Best Dress and Best Closer: Julia Roberts, who looked stunning in pink as she presented Best Picture (to Green Book) and found herself having to deliver the show's closing remarks.

Best Dress Runner-Up: Helen Mirren (also in pink)

Most Amusing Dress: Melissa McCarthy's bunny-covered outfit to present Best Costume Design was definitely a highlight of the night.

Hottest Hunks: Javier Bardem, Paul Rudd and Rami Malek

Hottest Hunk Wearing Glasses: Director/Co-Writer Guy Nattiv, who won Best Live Action Short Film.

The Oscars Love Mexico: Considering how our current President feels about Mexico, it seems only fitting that Roma became the first Mexican movie to win Best Foreign Language Film.

Best Entrance: Keegan-Michael Key, who "flew" down from above with an umbrella in order to introduce the performance of Best Original Song nominee from Mary Poppins Returns.

Best Retro Comedy Bit: Dana Carvey and Mike Myers' presentation of the Bohemian Rhapsody Best Picture segment made me laugh (the Queen song was featured in a scene in their 1992 film, Wayne's World).

Nice to Be Seen: It was great to see 79-year-old actress Katharine Ross in the audience with her husband, Oscar nominee Sam Elliott (A Star Is Born). She hasn't aged a day since ABC's The Colbys (1985-87).

Deserved to Be Seen: Wouldn't it have been nice to see 94-year-old Cicely Tyson receive her Academy Honorary Award? Instead it was given to her at the Governors Awards in November 2018 (which you can watch below), but the Oscars used to present these awards during the telecast.

The Always Controversial In Memoriam Segment: This tribute should be limited to only Oscar nominees and winners AND every actor should be featured because the TV viewing audience may actually have heard of them. So last night actor James Karen, who never received a nomination, was included, while Carol Channing and Sondra Locke, who both received nominations for Best Supporting Actress, were not. I do not understand how something like this happens. As for director Stanley Donen, who died on February 21, apparently the tribute cut-off date was February 16 so he will (hopefully) be featured next year.

Best Speech Runner-Up: Rami Malek, who won Best Actor for his performance as Freddie Mercury in Bohemian Rhapsody.

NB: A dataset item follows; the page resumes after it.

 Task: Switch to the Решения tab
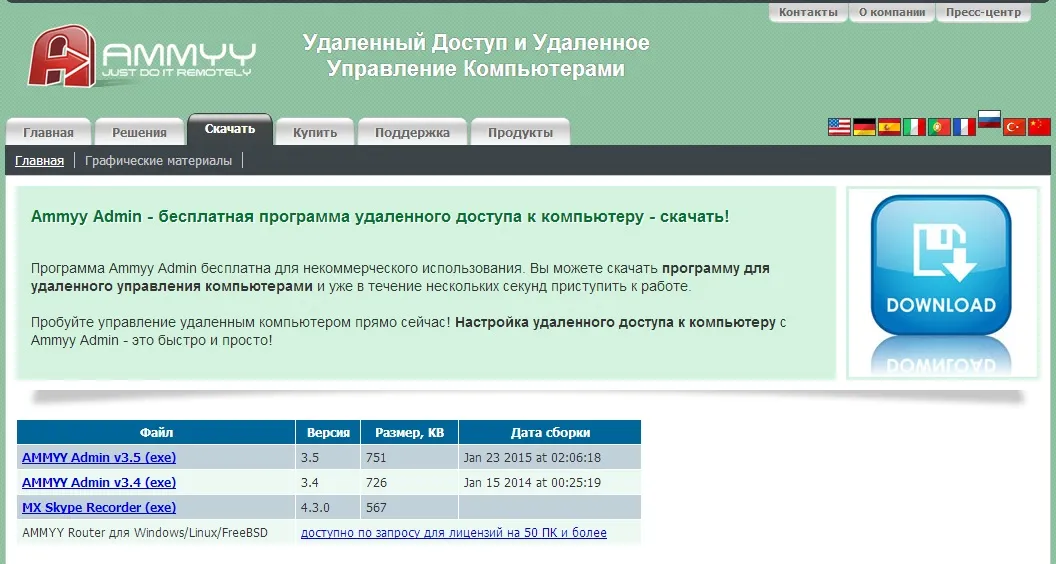[x=139, y=132]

Best Speech: Although I was deeply disappointed that Glenn Close did not win, I did enjoy Olivia Colman's amusing speech (she was obviously quite surprised to win).

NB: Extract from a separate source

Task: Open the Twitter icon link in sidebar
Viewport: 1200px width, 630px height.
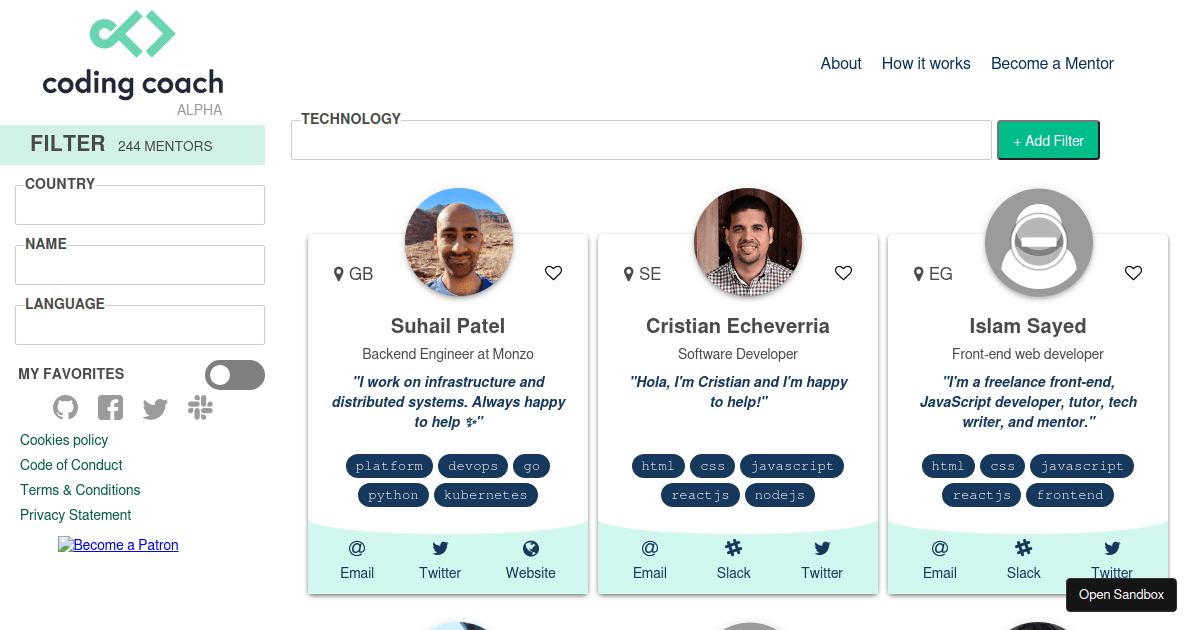Action: (x=155, y=408)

And that, folks, is my review (click here for a complete list of the winners). I correctly selected 12 out of the 24 categories, but I only predicted 2 out of 9 in this year's Razzie Awards, which were announced on February 24. Below are the "lucky" Razzie winners:

Worst Picture: Holmes & Watson
Worst Actor: Donald J. Trump (As Himself) in Death of a Nation and Fahrenheit 11/9
Worst Actress: Melissa McCarthy in The Happytime Murders and Life of the Party
Worst Supporting Actor: John C. Reilly in Holmes & Watson
Worst Supporting Actress: Kellyanne Conway (As Herself) in Fahrenheit 11/9
Worst Director: Etan Cohen for Holmes & Watson
Worst Screen Combo: Donald J. Trump & His Self Perpetuating Pettiness in Death of a Nation and Fahrenheit 11/9
Worst Screenplay: Fifty Shades Freed
Worst Remake, Rip-Off or Sequel: Holmes & Watson
Razzie Redeemer Award: Melissa McCarthy, who went from a multi-Razzie darling to a critically acclaimed Oscar Nominee for her out-of-caricature role in Can You Ever Forgive Me?